As I explained in my previous post, nginx relies on a non-blocking I/O, event-driven model, which allows it to easily handle a large number of incoming concurrent client connections with ease. This makes it an excellent choice as a load balancer and reverse proxy. In contrast, the traditional Apache HTTP model relies on a limited number of synchronous threads which may block on I/O.

Nginx running on a single server handles incoming client requests and distributes them to a pool of upstream application servers that actually fulfill the requests. The pool of application servers can be easily scaled up or down to handle changes in traffic levels. This flexibility provides a way to scale the capacity of almost any web application quite easily.

Following are some specific scenarios and nginx configuration examples that I have used when setting up and maintaining applications and network infrastructures for both Atomic Object and our clients.
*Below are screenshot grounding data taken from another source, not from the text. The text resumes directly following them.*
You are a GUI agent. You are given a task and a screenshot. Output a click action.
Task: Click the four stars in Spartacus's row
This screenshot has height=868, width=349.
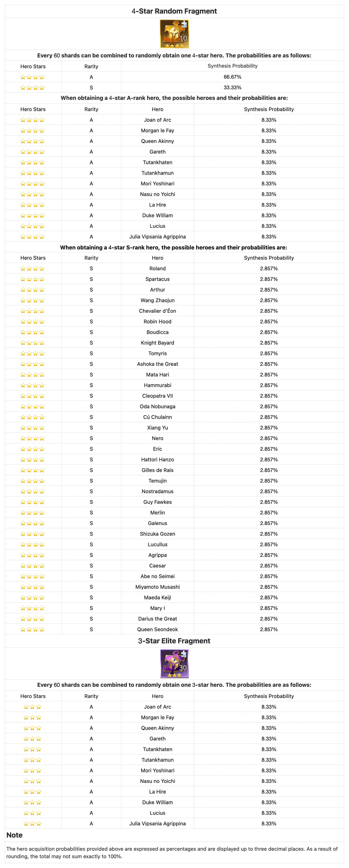pyautogui.click(x=32, y=279)
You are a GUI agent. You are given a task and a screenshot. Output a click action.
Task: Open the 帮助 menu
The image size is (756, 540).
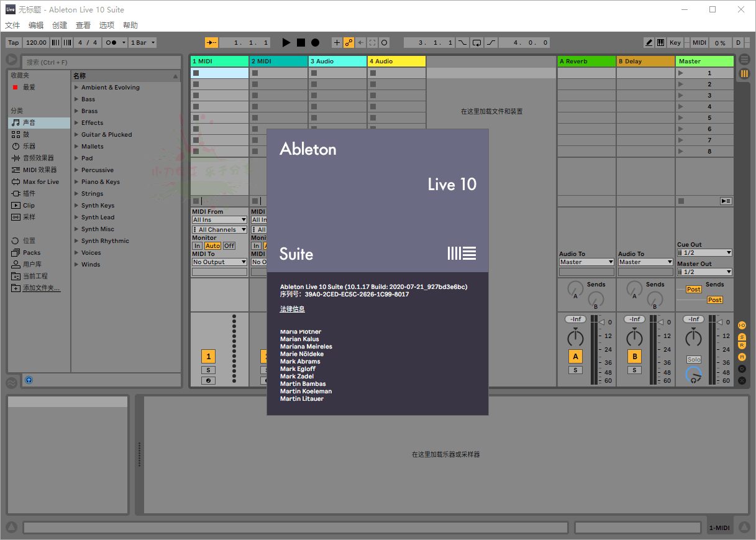[130, 25]
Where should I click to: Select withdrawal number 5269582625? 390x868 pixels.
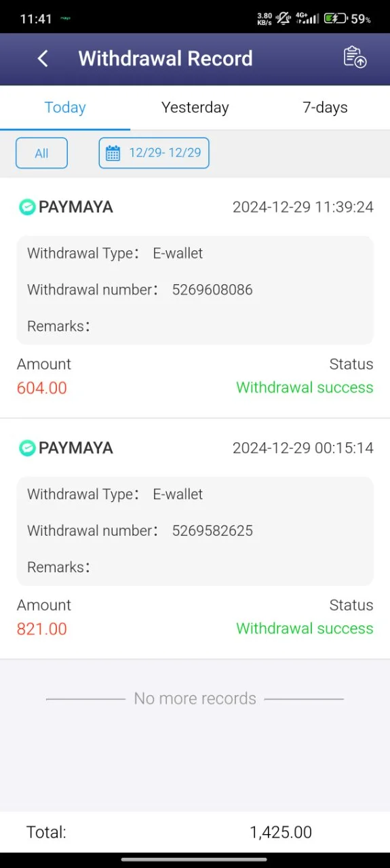pos(212,530)
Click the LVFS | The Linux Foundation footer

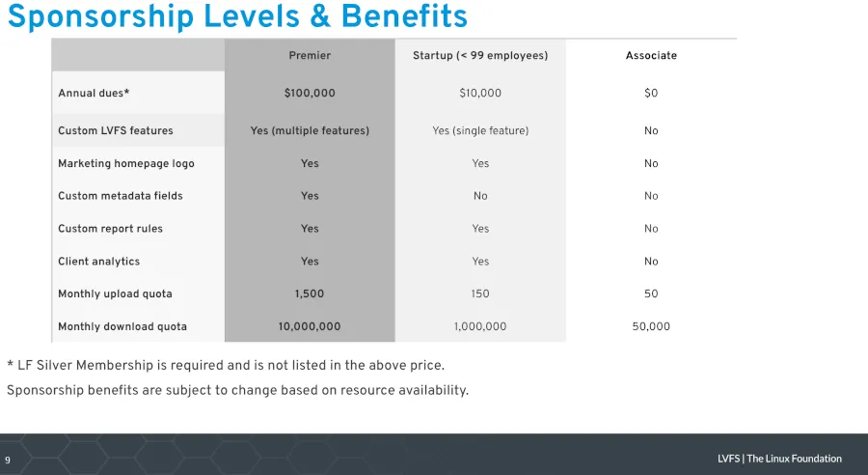pos(779,459)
I lead up to a fairly practical configuration implementation that I’ve used recently.

Simple Scenario

Situation: We have a JRuby application running on Apache Tomcat. The application gets a significant amount of traffic and is no longer performing as well as required. We have hit the limit of how much additional RAM/CPU resources we can easily add to the server. Instead, we decide to scale horizontally and add more servers.

First, we setup a new nginx server to a accept the connections, and distribute them to our Tomcat application servers.

upstream jruby_application  {
  server 10.0.0.2:8080 max_fails=1 fail_timeout=10s;
  server 10.0.0.3:8080 max_fails=1 fail_timeout=10s;
  # and so on: server 10.0.0.x;
}
 
server {
  listen 80;
 
  root /var/www/html;
  try_files /maintenance.html $uri $uri/index.html $uri.html @proxy;
 
  location @proxy {
    proxy_pass  http://jruby_application;
  }
}

Explanation: We set nginx to listen on port 80. When a request comes in, nginx first checks to see if the /var/www/html/maintenance.html file exists. If it does, it serves it. Otherwise, it continues down the list of checks so see if the request can be handled locally. If the request cannot be served locally, nginx passes it to the @proxy location block, which will proxy the request to the upstream JRuby applications running on port 8080.

This is extremely powerful as it allows nginx to intercept certain requests before they are proxied to upstream applications. This is useful for static assets such as images and files. Additionally, the check for a maintenance page allows us to selectively put the entire site in maintenance mode simply by creating a file.

Scenario with HTTP Headers

Situation: Our new cluster of servers has been running great. However, we notice that the IP addresses of clients aren’t being properly passed to the JRuby application. Instead, all clients have an IP address of 10.0.0.1.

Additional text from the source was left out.